Researchers May Be Forced to Rely on an Obscure Court
Briefly

Researchers May Be Forced to Rely on an Obscure Court
"A majority of justices say this 16-judge court likely has jurisdiction over lawsuits regarding thousands of National Institutes of Health federal research grants that the Trump administration has tried to terminate, as well as other fights concerning canceled grants. If the Supreme Court sticks by its current thinking in final rulings, the Court of Federal Claims could be handling fights over countless grants that the Trump administration and future higher ed-targeting presidencies may try to cancel in the future."
"It's apt for what's in this building: the Court of Federal Claims, a legal venue where the U.S. government is always the one being sued.

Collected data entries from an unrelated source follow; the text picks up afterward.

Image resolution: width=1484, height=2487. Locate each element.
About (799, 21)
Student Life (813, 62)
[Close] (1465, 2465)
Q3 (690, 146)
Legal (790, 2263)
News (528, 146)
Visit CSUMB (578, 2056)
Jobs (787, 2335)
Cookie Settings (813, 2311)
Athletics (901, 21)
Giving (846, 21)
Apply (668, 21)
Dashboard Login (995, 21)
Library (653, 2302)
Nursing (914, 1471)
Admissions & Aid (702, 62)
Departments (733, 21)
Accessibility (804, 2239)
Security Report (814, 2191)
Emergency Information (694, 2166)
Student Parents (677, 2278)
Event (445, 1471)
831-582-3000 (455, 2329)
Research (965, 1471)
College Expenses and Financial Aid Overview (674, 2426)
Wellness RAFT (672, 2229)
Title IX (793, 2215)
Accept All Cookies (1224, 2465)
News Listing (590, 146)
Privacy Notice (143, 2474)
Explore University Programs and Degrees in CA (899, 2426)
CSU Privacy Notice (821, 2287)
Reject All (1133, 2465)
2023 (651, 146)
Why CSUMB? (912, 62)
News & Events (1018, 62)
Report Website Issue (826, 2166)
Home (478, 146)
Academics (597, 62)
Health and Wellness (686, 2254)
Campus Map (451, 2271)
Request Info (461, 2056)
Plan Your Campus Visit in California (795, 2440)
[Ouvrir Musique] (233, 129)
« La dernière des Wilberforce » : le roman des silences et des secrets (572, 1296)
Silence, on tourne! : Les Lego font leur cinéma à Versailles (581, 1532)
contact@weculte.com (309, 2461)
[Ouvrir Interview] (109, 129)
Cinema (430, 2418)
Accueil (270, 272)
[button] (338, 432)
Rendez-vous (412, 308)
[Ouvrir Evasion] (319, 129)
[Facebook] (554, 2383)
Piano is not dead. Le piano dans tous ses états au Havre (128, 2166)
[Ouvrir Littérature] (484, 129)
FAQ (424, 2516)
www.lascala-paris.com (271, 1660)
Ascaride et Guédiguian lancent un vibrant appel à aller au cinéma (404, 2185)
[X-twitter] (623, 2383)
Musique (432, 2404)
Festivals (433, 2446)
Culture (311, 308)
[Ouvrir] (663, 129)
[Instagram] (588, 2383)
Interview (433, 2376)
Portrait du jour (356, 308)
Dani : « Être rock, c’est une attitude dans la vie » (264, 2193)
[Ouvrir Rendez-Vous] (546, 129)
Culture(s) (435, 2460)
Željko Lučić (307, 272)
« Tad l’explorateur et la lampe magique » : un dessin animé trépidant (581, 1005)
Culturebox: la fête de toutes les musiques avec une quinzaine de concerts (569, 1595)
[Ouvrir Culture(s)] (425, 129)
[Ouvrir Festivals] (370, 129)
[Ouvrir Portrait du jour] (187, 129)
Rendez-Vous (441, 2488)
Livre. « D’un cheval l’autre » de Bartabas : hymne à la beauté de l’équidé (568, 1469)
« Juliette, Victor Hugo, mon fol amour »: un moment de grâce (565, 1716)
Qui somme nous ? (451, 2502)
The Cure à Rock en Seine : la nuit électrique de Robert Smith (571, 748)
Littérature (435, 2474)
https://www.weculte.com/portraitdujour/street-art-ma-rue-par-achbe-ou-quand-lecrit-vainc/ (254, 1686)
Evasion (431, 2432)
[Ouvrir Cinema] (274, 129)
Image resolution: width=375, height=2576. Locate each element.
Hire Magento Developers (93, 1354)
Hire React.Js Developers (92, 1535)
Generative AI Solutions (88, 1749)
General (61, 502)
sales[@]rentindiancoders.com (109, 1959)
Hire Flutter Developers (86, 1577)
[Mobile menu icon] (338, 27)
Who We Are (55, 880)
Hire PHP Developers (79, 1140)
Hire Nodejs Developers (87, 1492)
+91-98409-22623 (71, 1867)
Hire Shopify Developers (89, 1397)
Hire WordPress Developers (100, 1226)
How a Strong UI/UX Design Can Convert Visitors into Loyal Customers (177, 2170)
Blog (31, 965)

One catch: This court doesn't have the authority to actually restore the grants. It can award money for canceled ones, but experienced lawyers who practice before it disagree on whether it will provide compensation even approaching what the grants were worth."
Several hundred feet from the White House sits the Court of Federal Claims, where the U.S. government is always the named defendant. The Supreme Court's preliminary rulings indicate that the 16-judge court likely has jurisdiction over lawsuits related to thousands of NIH and other federal research grants that were targeted for termination. The court cannot reinstate grants but can award monetary damages for canceled awards. Experienced attorneys disagree on whether damages will approach full grant value. Research institutions, not individual researchers, generally hold the legal standing to sue because institutions are the grant recipients. The court's role could shape future disputes over canceled federal research funding.